_TASK DESCRIPTION:_ The word "accomplish" marks the lines to copy; find all of them in the entries below.

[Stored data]

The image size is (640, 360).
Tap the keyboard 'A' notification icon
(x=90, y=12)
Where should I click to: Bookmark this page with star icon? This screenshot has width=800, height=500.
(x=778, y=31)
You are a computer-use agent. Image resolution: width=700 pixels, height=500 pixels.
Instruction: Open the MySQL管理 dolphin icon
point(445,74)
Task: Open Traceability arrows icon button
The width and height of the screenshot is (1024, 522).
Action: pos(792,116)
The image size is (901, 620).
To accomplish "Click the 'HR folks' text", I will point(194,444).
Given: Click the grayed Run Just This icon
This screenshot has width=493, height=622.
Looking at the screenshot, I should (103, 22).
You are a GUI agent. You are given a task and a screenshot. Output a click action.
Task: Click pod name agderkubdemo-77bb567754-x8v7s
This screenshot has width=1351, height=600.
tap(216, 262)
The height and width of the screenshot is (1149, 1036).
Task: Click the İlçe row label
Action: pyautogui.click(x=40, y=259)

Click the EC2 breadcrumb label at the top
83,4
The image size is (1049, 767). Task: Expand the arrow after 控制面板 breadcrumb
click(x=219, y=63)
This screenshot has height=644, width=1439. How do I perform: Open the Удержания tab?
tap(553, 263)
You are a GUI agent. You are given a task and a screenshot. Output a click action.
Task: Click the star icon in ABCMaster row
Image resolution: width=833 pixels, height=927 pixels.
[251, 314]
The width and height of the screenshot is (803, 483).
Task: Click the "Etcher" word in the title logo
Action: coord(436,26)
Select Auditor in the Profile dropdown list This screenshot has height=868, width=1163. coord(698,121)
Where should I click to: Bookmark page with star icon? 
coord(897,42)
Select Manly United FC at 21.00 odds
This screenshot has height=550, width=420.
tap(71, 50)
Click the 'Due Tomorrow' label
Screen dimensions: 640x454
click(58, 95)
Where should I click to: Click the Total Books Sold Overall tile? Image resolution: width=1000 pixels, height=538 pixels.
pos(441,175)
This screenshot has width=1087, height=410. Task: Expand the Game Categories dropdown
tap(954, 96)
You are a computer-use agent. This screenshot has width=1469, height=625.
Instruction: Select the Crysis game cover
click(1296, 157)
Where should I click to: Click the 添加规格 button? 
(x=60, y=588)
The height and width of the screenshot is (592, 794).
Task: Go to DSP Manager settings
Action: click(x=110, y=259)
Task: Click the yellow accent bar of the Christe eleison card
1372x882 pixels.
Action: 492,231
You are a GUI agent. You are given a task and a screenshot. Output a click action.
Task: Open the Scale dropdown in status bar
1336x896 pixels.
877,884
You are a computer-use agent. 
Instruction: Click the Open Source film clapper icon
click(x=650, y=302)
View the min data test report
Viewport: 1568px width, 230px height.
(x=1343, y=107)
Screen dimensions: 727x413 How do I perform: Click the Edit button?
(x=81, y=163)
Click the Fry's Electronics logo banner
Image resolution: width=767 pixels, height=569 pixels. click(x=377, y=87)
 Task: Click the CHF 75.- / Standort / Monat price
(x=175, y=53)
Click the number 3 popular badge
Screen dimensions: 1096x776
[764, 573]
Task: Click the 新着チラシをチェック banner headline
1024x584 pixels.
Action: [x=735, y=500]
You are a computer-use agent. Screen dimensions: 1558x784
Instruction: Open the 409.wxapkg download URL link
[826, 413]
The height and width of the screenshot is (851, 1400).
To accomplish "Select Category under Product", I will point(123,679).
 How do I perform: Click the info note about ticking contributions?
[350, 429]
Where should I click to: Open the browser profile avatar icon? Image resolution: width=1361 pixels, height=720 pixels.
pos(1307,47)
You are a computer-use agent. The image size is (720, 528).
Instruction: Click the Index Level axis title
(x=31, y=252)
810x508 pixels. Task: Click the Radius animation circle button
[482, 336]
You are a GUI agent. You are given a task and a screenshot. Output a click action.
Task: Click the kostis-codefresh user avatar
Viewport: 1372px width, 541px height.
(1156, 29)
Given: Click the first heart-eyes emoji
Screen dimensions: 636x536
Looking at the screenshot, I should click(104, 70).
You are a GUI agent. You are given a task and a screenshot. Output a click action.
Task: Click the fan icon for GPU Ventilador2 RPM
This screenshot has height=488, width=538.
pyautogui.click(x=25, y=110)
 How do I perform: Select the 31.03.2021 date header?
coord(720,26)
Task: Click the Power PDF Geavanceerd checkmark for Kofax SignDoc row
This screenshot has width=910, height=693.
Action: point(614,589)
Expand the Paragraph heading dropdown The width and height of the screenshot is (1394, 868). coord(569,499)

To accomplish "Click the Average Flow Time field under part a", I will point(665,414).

_ANSWER SECTION:_
To accomplish "Click the 'HR folks' text", I will point(194,444).
To accomplish "Select Category under Product", I will point(123,679).
To accomplish "Click the Average Flow Time field under part a", I will point(665,414).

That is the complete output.